Original image shot on a Nikon D7000 DSLR and then processed in Focos.

Original image shot on a Nikon D7000 DSLR and then processed in Focos.

The huge impact that this capability has is when you apply it to older photos where you never had the option for a narrower depth-of-field, either due to lighting conditions or the limitations of the hardware used to capture the photo (e.g. slow kit lens).

Putting the wedding photo example aside, let’s take a look at few more shots where I was able to create a much nicer looking photo by modifying the depth-of-field long after (in some cases, years) the shot was taken.

We’ve seen how you can take DSLR (or mirrorless!) photos and breath life back into them using an app like Focos to modify the depth-of-field and how that can dramatically improve an image. Let’s move on now to see how you can perform much more dramatic image enhancements using computation photography tricks such as sky replacement, facial enhancements, and quick look at the new landscape of computational filters.

The Sky is not the Limit

When I initially discovered some of the early implementations of sky replacement I was not impressed. Most of the software I tried was clumsy and generated sky replacements that looked decidedly artificial.
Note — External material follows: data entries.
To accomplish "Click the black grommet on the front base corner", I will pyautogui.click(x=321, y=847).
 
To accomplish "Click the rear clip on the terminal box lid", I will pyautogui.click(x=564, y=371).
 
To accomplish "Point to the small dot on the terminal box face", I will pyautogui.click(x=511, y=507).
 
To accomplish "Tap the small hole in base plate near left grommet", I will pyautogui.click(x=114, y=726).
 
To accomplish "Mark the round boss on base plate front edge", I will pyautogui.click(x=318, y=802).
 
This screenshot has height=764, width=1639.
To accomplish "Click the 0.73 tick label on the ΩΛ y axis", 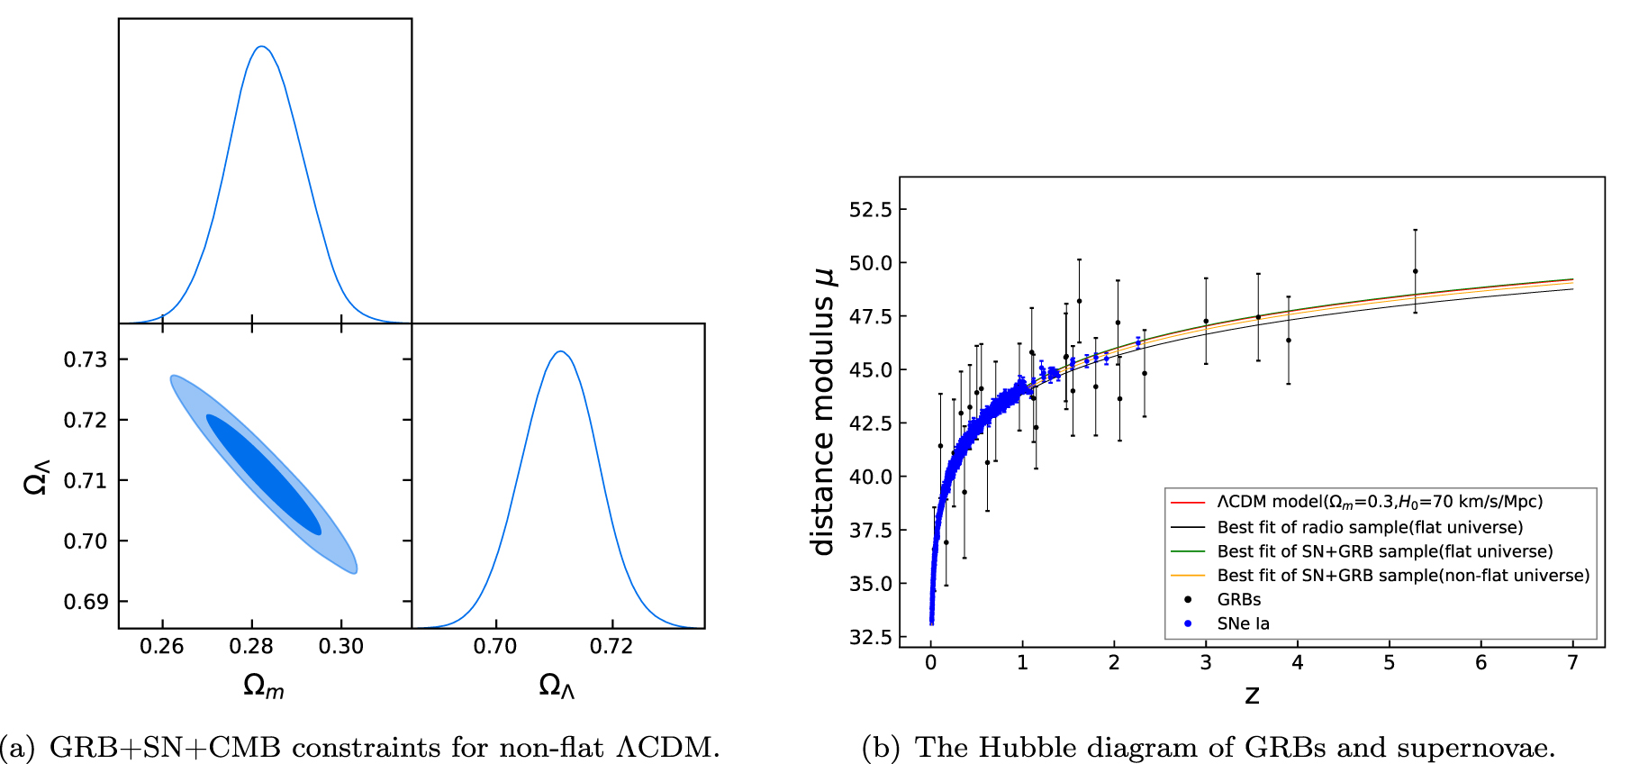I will point(85,359).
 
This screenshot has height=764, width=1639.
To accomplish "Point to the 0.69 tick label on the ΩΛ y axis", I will point(85,602).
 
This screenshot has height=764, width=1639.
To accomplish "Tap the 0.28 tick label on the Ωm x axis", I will point(251,647).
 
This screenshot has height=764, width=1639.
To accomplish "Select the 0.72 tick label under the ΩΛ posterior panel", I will point(611,647).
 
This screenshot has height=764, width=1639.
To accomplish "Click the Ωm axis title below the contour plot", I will point(263,687).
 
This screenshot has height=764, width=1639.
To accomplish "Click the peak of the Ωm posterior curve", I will point(261,47).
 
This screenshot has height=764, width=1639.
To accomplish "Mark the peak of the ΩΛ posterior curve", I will point(560,351).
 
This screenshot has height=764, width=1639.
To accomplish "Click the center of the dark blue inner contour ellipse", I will point(264,475).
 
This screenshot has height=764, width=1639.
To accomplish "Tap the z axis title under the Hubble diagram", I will point(1252,695).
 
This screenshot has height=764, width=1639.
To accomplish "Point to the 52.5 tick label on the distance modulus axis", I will point(870,210).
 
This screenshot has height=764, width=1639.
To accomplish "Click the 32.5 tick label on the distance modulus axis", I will point(870,637).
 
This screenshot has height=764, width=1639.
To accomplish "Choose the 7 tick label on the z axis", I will point(1572,663).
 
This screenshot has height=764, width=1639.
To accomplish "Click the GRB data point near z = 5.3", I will point(1415,271).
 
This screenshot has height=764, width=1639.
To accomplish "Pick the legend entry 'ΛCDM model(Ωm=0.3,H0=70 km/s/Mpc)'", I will point(1380,502).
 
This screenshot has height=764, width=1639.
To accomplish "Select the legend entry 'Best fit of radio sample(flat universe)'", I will point(1370,527).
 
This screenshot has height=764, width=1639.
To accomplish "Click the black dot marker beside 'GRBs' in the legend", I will point(1188,599).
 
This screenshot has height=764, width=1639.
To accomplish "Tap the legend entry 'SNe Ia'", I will point(1243,623).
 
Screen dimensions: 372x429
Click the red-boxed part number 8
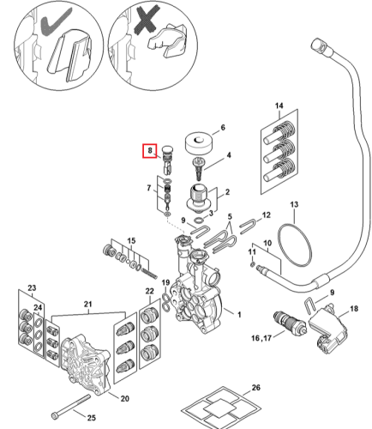(150, 150)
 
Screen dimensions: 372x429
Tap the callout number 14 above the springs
(279, 106)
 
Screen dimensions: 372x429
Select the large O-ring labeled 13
(295, 245)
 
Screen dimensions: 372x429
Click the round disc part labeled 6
(199, 143)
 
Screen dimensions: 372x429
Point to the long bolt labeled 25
(70, 406)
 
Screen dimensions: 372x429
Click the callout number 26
(256, 388)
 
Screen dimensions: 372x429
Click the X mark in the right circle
(146, 19)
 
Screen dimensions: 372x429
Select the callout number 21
(87, 305)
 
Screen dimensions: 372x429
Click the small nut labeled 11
(252, 263)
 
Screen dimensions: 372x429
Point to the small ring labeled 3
(199, 221)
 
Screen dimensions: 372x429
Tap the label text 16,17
(261, 338)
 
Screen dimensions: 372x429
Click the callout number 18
(354, 309)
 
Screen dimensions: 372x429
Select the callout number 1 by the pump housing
(239, 314)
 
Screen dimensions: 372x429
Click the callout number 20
(125, 398)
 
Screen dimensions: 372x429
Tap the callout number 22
(150, 291)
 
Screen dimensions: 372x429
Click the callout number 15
(131, 240)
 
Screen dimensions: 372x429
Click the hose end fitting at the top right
(321, 46)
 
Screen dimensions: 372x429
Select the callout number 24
(38, 307)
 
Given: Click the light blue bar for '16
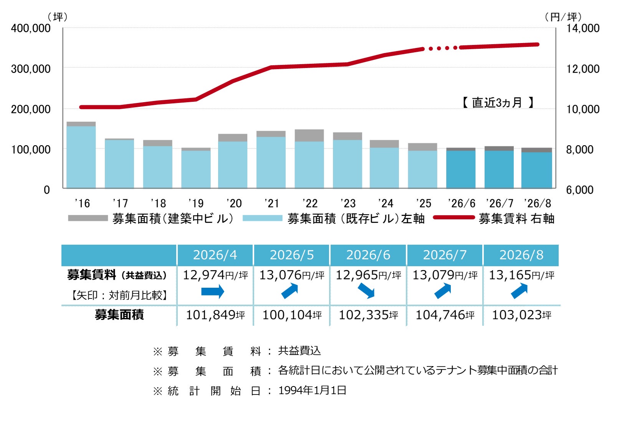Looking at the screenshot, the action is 81,157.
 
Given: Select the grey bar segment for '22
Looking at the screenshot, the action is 309,136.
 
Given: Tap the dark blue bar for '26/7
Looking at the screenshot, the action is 499,169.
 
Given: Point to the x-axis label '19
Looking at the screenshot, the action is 196,204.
Thankfully, the current generation of apps that perform sky replacements are leveraging machine learning to perform the masking which does a much better job in correctly separating sky from everything else. Combined with accurate color modeling this process produces results that sometimes can even fool experts. My go-to app for this example is Enlight Quickshot as it does a decent job while keeping the process super-simple. In the example below, you can see how the choice of sky makes quite a bit of a difference in how convincing the replacement is. More complex applications such as Luminar do a better job but require additional work to get right.

Sky replacement using Enlight Quickshot combined with depth-of-field adjustments in Focos.

Sky replacement using Enlight Quickshot combined with depth-of-field adjustments in Focos.

Conclusion

If you are a serious photographer and you have not been paying much attention to what has been going on in the smartphone-dominated world of computational photography, then you might want to take look at some of these tools. While I would definitely say that not all of these features are ready for prime time, there are several aspects which might be extremely useful, even for those who primarily shoot using an older DSLR or Mirrorless camera system. Personally, I was really captivated with how I could go back in time to mine old photos that were shot years ago, turning them into exciting shots that had a completely new feel. If you use any of these tools mentioned in this post, or you find new ones, let me know in the comments!